• **What to do**:
1 > State whether each statement below agrees with the Australian Social Trends article, answering yes or no and quoting the exact words of the article that decide it.
(a) The average loan per first home buyer household rose to $213,000.
(b) The proportion of first home buyers purchasing new houses went up over the decade.
(c) The average age of renters was 37 years.
2 > Carry on writing the Australian Social Trends article, starting after its last sentence.

• **Passage**:
★ ★ ★ ★

The amount first home buyers borrowed to make their housing purchase doubled in the 10 years to 2005-06, new statistics show.
The average loan per household rose to $213,000, according to the latest Australian Social Trends.
During the same period, the average value of first-buyer homes rose to $310,000.
But the proportion of first home buyers purchasing new houses fell to 14 per cent, from 23 per cent.
More popular were townhouses and apartments which made up 27 per cent of purchases, up from 15 per cent.
Over the past decade, a slightly higher proportion of Australian households rented their homes (28.5 per cent), up 1.5 per cent.
And perhaps not surprisingly, they moved around a lot more than owner occupiers.
More than a third of all renters had changed address in the past year, three times the rate of their occupiers.
But the profile of renters varied substantially with age, with the average age of renters being 37 years, 15 years younger than the median age for owner occupied households.
And the decision to rent rather than own mattered a lot if the household had a sole parent.
Sixty per cent of lone parent households with dependent children were renting, almost three times the rate of couples with dependent children. The ABS says this reflected relatively lower incomes for single parent families.
Nearly 30 per cent of households were renting their homes and the biggest renting age group was 35- to 44-year-olds.
The majority of renters were young adults and low-income families.
Australia's growing ... except for NSW
Australia is growing steadily, its cities are growing faster than country regions, but NSW continues to lose its population faster than any other state.
Australians also like to volunteer their services, with one in five adults undertaking a voluntary task each fortnight, and they're more likely to volunteer if they're healthy.
And they're more likely to have visited a naturopath, acupuncurist or chiropractor over the past few decades.
While the number of alternative health practitioners had almost doubled since 1996 top 8600, visits have increased by 50 per cent to around three quarters of a million in the same period. Almost a quarter of a million people had visited an alternative health practitioner in a sample two- week period.
Welcome to Australian Social Trends, the annual snapshot of national life produced by the Australian Bureau of Statistics.

★ ★ ★ ★

• **Data listing**:
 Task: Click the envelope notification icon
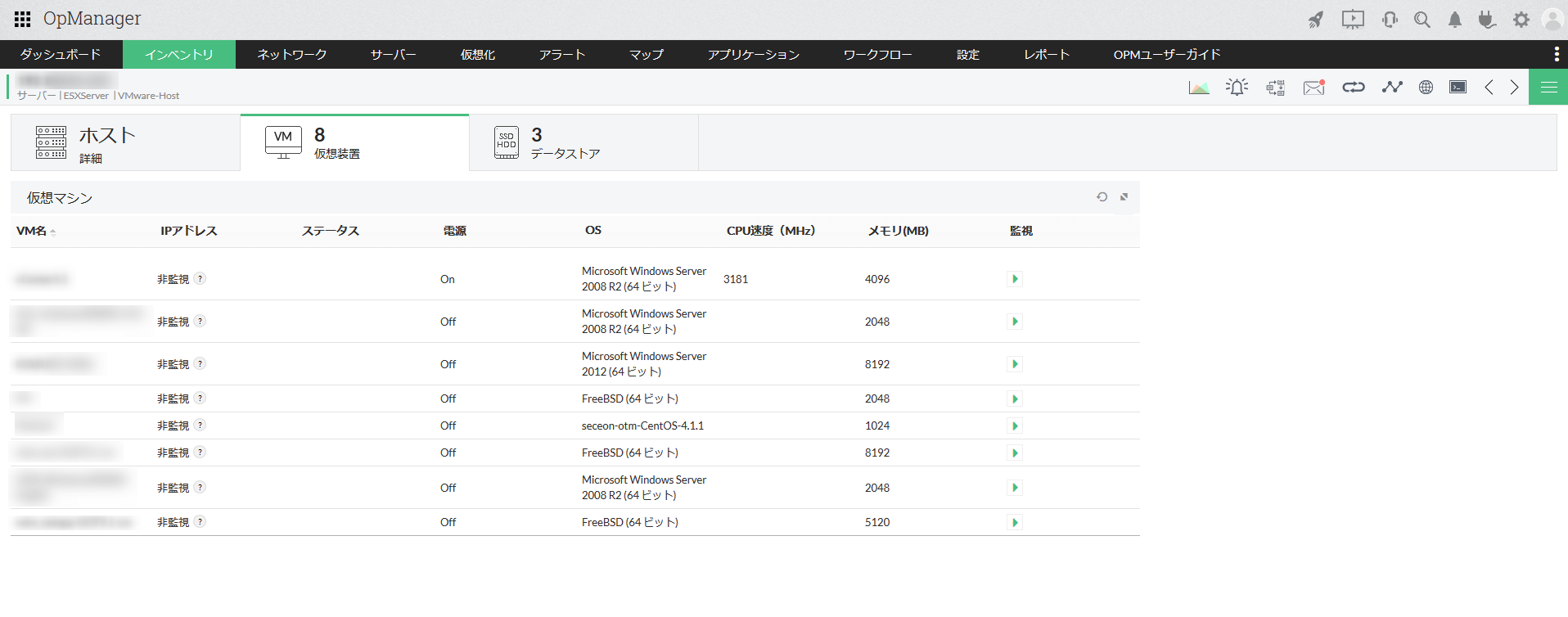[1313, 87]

★ ★ ★ ★

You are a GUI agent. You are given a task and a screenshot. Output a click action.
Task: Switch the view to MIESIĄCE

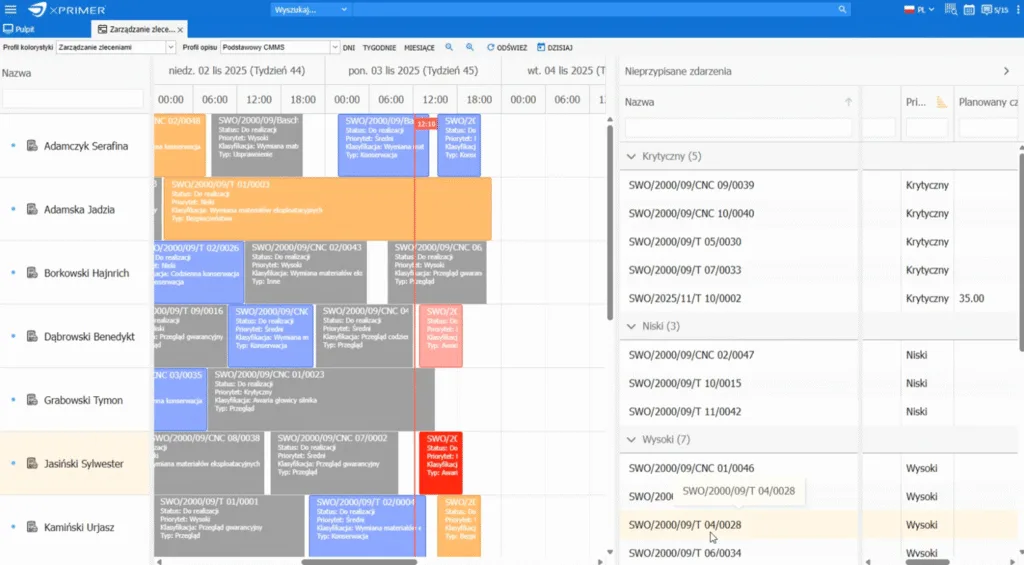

★ ★ ★ ★

• **Results in order**:
1 >
(a) Yes: "The average loan per household rose to $213,000"
(b) No: "the proportion of first home buyers purchasing new houses fell to 14 per cent, from 23 per cent"
(c) Yes: "the average age of renters being 37 years"

2 >
The survey is drawn from a mass of data - some of it already published but much unpublished - taken from the five-yearly ABS census and aimed at looking at contemporary social issues and areas which concern public policy makers.
Over the past decade, the nation swelled by 2.5 million people to 21 million by June 2007, with the greatest increase in population - 315,700 - happening in the past year. It's expected to reach 28 million by the middle of the century.
Public transport is becoming a more familiar way for adults to get to work, but it's still a minority of citizens who use buses, trains and trams. Nineteen per cent of city-based workers now use public transport daily, compared to 16 per cent a decade ago.
And internet access at home has ballooned over the past decade, with just under two thirds (64 per cent) of households with access, up from 16 per cent in 1998.
"Some government services, such as E-tax, child support and a range of Medicare functions, are now available online," according to the ABS.
"News services, internet shopping, and personal communications such as email, instant messaging and social networking sites are also increasingly a feature of people's daily lives."
While it's predominantly a younger age group which uses the internet at home, there have been significant increases in people aged over 55 using the internet.
In 2004, around 40 per cent of people aged between 55 and 64 used the internet, but within two years the takeup rate had lifted to 55 per cent.